▶ Data extracts

****************

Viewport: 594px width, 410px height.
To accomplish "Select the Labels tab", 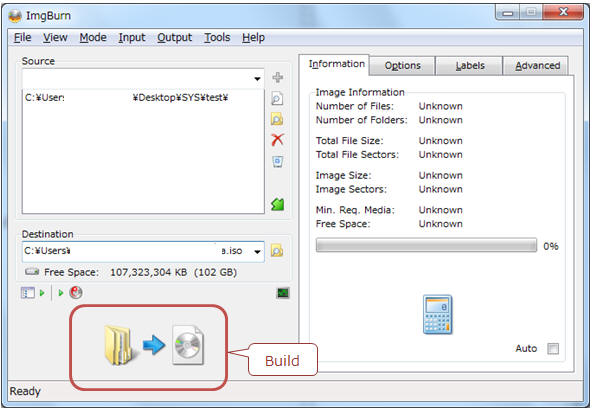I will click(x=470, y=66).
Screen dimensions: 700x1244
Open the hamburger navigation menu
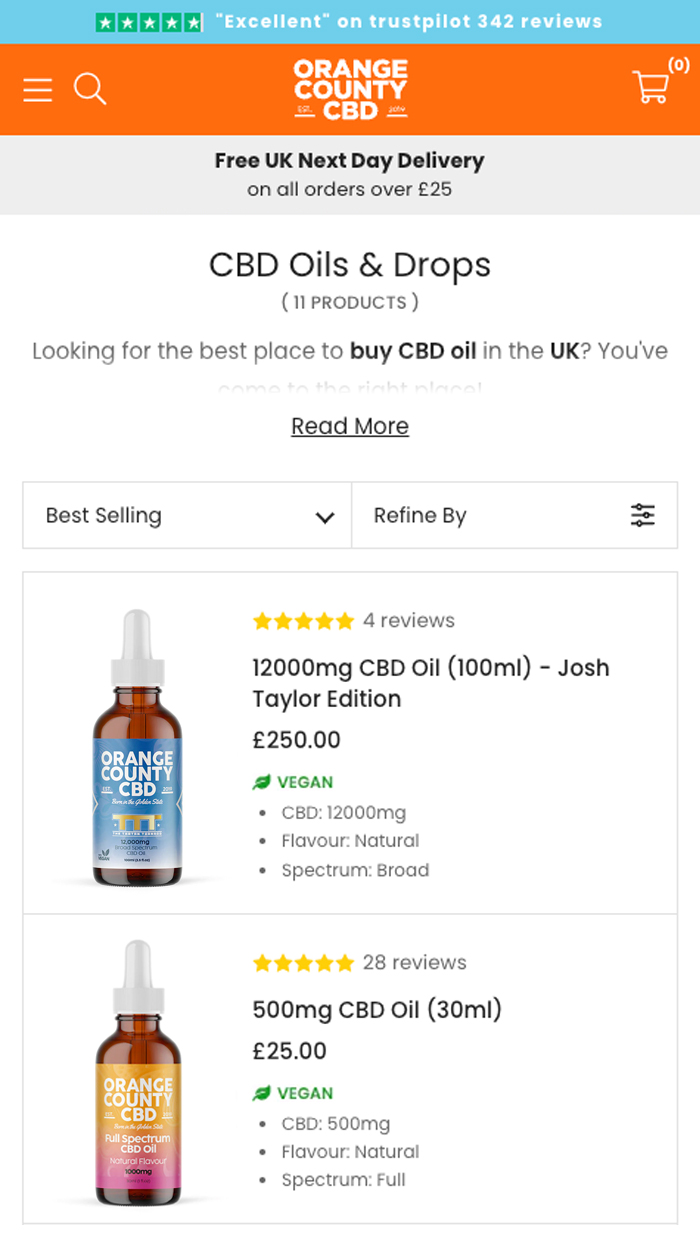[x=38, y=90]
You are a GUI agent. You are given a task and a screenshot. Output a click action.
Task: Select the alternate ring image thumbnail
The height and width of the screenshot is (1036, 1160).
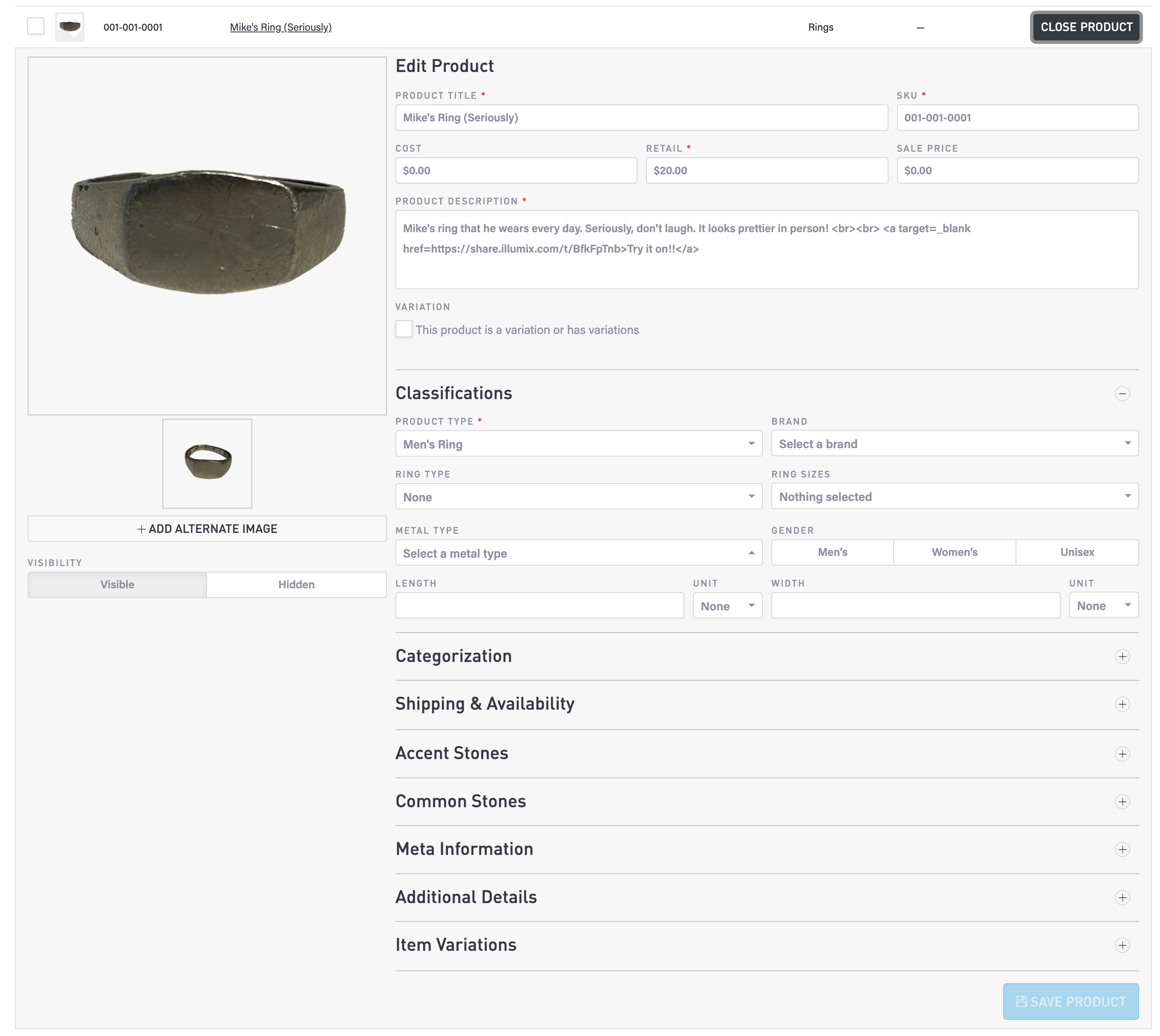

****************

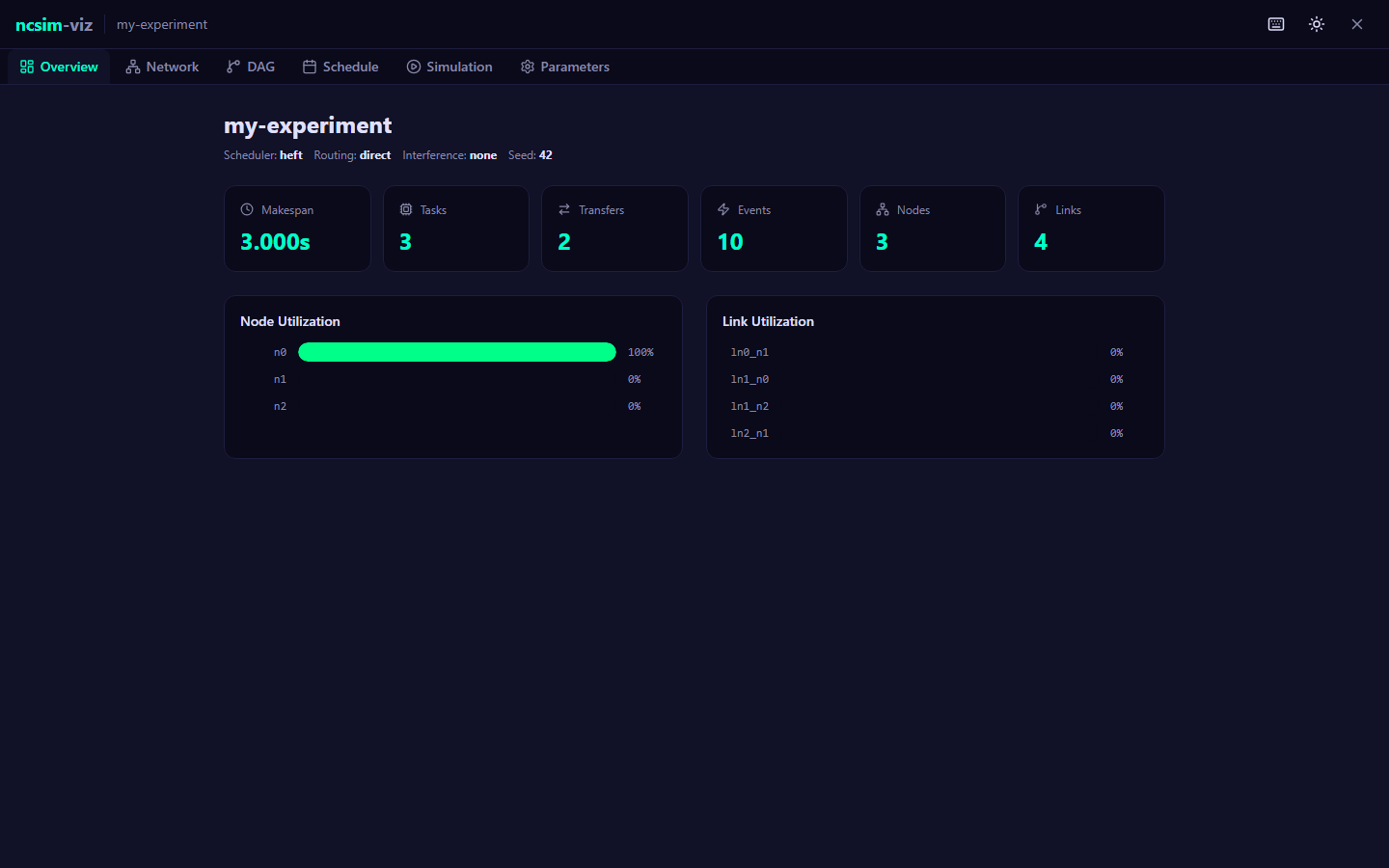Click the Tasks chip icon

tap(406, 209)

****************

▶ About this task
All lines above from the one with "You are a GUI" to the one with "The height and", inclusive, should be copied exactly, and no other lines.

▶ Response area
You are a GUI agent. You are given a task and a screenshot. Output a click action.
Task: Select the alternate ring image thumbnail
The height and width of the screenshot is (1036, 1160).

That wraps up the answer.